QUOTED PASSAGE |
This blog teaches us that cavities are tiny holes in teeth caused by decay, which look like dark spots. Things like not cleaning our teeth well, eating too many sugary foods, and having plaque can lead to cavities. Signs of cavities include toothaches, sensitive teeth, spots on teeth, and swollen gums. 

To prevent cavities, we should brush our teeth with fluoride toothpaste, floss every day, rinse our mouths, drink water, and eat less sugary foods. Going to the dentist regularly, using sealants and fluoride treatments, and good habits like not snacking too much and chewing sugarless gum also help keep cavities away and our teeth healthy.

A cavity can look different depending on how bad it is. But there are some usual signs. It might be a small dark spot on your tooth. The spot can be light brown to dark black, and it might have a little hole.

We’ll discuss these topics in this blog:

What is a Cavity?

A cavity is like a tiny hole in your tooth caused by decay. It’s not a friendly thing – it can make your tooth feel uncomfortable and sometimes hurt.

WHAT THE TASK REQUIRES |
Recast the paragraph of the text on cavities that begins "To prevent cavities" as a bulleted list, keeping its main facts. The rows that follow have no connection to the text on cavities.

SOURCE MATERIAL |
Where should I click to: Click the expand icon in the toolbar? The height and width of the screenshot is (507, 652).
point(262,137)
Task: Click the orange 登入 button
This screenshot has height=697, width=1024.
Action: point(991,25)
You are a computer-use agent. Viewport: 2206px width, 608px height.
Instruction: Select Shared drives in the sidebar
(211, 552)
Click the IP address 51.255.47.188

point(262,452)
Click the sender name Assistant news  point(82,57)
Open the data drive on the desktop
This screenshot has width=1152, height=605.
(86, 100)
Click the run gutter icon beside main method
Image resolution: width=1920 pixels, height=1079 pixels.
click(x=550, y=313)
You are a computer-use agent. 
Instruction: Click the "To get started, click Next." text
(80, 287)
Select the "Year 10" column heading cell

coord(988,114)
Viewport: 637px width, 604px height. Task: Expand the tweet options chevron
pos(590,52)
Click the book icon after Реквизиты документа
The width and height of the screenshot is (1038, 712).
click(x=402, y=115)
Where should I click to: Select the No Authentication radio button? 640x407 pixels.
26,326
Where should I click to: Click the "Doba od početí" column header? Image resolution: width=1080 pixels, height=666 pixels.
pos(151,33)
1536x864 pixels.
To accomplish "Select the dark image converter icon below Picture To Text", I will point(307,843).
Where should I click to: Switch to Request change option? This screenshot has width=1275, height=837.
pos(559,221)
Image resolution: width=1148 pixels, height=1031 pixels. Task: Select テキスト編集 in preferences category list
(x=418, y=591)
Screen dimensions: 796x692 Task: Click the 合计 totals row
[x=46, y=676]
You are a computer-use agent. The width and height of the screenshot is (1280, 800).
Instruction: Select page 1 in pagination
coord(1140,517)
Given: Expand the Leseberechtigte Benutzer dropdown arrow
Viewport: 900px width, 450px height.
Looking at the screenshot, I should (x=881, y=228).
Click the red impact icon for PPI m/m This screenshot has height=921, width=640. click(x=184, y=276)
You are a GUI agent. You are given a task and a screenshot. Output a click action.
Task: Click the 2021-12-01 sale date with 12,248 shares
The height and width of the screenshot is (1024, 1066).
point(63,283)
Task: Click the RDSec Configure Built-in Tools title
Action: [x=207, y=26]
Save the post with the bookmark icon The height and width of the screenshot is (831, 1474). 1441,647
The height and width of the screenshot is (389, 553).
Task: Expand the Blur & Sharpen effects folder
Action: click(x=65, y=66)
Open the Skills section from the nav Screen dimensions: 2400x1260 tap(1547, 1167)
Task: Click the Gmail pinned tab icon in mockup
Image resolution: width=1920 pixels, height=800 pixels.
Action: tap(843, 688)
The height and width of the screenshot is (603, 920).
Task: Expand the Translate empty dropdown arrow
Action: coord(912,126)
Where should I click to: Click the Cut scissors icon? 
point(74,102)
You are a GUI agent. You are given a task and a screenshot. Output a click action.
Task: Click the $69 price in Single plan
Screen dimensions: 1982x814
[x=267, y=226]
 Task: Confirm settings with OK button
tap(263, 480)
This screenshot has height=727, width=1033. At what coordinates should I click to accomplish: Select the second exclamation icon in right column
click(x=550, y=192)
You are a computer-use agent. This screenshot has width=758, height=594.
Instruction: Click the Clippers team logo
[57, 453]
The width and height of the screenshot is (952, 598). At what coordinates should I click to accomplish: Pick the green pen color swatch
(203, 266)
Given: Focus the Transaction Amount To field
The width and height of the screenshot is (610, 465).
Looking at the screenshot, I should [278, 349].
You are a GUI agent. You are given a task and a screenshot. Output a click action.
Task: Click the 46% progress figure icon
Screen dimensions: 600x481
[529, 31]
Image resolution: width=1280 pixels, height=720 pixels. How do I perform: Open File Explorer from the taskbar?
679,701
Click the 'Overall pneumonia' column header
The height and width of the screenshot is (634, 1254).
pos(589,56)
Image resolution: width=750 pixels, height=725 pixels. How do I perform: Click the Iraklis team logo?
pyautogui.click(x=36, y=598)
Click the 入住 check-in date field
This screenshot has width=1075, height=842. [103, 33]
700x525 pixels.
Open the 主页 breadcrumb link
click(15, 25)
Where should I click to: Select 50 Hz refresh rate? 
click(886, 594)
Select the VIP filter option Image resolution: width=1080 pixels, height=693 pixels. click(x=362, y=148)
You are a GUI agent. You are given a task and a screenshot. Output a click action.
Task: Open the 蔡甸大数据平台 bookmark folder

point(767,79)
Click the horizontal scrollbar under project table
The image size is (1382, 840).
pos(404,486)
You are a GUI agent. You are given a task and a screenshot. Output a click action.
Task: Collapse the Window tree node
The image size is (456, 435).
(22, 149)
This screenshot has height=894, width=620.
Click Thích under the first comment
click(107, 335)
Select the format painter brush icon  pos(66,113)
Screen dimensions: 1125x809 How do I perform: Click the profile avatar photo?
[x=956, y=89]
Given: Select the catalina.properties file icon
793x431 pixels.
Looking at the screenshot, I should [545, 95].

SOLUTION TO THIS TASK |
Ways to prevent cavities and keep teeth healthy:
- Brush with fluoride toothpaste
- Floss every day
- Rinse the mouth
- Drink water
- Eat fewer sugary foods
- Visit the dentist regularly
- Use sealants and fluoride treatments
- Avoid snacking too much
- Chew sugarless gum